The woman’s dark eyes flashed and she smiled, revealing her gapped teeth.
“Of course I will.”
9
It took a lot of wheedling, but the hospital finally agreed to allow Eddie a peek at Mount Sinai’s latest Jane Doe.
Jack had never been particularly enamored of hospitals, but after Gia and Vicky’s ordeal earlier this year, he’d developed a definite aversion. The last time he’d seen the inside of one had been May when he and Abe had visited Professor Buhmann after his stroke. Right here at Mount Sinai, in fact.
The old guy had moved on to a nursing home, and then last month he’d matriculated to the Great Lecture Hall in the Sky. A grieving Abe had dragged Jack to the memorial service.
“They say she’s still unconscious,” Eddie said.
They stood in a foyer as he waited for security to escort him up to the floor.

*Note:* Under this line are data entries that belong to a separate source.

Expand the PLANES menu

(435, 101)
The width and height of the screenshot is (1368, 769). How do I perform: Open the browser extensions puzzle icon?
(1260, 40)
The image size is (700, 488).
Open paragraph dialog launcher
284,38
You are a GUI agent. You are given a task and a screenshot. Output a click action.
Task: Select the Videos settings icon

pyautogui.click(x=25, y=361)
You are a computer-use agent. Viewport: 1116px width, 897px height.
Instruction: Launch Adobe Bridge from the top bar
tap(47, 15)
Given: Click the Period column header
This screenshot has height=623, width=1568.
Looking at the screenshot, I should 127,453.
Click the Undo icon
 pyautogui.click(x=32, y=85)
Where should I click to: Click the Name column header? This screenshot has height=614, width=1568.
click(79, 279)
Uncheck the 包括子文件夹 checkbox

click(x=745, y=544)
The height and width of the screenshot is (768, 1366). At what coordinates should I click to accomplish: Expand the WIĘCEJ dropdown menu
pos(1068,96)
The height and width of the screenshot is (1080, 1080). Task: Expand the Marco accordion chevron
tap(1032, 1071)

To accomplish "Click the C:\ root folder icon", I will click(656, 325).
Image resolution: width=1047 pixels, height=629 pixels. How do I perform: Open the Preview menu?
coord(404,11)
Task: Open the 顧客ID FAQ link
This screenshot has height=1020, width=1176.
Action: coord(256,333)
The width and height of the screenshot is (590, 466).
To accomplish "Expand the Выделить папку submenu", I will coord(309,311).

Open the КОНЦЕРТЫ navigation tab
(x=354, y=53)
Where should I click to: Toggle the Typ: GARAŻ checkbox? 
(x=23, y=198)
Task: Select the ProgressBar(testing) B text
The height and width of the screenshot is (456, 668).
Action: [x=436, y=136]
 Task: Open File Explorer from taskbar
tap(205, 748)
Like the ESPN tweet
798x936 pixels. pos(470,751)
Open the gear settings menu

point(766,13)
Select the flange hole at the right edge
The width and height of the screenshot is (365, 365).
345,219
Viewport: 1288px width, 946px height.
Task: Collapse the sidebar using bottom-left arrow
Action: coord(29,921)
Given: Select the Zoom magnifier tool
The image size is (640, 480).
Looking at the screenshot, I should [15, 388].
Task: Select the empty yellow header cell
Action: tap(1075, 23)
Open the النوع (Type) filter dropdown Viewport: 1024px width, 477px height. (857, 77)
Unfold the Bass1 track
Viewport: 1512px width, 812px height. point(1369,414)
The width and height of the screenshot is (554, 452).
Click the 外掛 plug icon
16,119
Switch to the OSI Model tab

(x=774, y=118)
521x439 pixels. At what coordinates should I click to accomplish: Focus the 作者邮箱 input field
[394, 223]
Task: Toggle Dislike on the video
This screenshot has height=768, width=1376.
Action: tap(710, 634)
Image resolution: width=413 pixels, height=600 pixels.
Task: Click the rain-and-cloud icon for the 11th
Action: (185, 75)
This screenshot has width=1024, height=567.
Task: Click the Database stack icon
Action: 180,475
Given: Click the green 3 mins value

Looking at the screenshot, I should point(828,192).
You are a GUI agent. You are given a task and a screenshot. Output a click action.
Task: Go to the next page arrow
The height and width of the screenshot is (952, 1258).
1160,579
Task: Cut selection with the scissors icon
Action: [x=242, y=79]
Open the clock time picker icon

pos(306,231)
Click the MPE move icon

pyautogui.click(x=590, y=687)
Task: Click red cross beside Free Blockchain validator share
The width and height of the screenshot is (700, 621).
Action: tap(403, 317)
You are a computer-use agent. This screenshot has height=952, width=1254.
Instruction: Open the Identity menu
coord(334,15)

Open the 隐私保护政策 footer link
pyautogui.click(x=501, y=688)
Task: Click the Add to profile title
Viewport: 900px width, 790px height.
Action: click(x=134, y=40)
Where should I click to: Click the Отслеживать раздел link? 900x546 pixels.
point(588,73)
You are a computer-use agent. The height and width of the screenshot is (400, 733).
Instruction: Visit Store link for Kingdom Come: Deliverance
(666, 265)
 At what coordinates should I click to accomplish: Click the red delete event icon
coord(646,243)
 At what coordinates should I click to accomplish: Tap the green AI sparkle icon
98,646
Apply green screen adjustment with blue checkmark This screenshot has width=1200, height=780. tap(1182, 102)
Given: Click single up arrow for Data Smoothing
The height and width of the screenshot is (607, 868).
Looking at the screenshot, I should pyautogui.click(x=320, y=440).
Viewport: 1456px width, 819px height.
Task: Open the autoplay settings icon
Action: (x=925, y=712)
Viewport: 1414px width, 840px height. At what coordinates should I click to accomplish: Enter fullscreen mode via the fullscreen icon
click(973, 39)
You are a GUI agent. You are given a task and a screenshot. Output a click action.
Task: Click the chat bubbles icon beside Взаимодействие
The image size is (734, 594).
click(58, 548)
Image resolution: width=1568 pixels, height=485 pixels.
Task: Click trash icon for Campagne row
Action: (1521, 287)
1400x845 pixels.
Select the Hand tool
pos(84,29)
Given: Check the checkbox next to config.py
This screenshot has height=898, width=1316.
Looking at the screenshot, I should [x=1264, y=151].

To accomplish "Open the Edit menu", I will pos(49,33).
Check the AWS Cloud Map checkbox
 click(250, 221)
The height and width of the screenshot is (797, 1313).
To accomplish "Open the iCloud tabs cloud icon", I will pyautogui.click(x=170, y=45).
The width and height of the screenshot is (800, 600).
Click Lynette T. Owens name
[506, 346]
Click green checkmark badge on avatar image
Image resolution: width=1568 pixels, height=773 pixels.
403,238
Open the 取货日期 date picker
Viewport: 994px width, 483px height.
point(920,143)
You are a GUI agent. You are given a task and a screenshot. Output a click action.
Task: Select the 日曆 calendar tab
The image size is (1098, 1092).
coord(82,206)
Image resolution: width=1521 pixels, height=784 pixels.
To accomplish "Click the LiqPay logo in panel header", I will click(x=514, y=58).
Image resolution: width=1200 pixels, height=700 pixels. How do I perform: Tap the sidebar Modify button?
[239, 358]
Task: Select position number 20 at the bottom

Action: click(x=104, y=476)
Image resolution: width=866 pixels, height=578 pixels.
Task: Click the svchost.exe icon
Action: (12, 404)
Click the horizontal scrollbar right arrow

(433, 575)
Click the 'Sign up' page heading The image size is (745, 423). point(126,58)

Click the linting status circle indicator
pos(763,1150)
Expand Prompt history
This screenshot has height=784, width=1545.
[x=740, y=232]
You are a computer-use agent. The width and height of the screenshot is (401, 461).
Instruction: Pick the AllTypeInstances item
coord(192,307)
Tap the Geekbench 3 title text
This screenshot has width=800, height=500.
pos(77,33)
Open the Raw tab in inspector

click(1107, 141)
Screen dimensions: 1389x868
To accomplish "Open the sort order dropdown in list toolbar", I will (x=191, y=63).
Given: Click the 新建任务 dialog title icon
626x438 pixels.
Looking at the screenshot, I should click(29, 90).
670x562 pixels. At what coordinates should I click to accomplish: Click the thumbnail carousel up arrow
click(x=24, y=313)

Jack nodded. “Figured that.”
After all, she wouldn’t still be listed as a Jane Doe if she could tell them her name. Jack and Eddie used to play Master of the Obvious as kids. He wasn’t going to bring that up now.
Visions of Gia and Vicky inert in their beds with tubes running in and out of them flashed through Jack’s brain.
“If it is her, how are you going to prove you’re related?”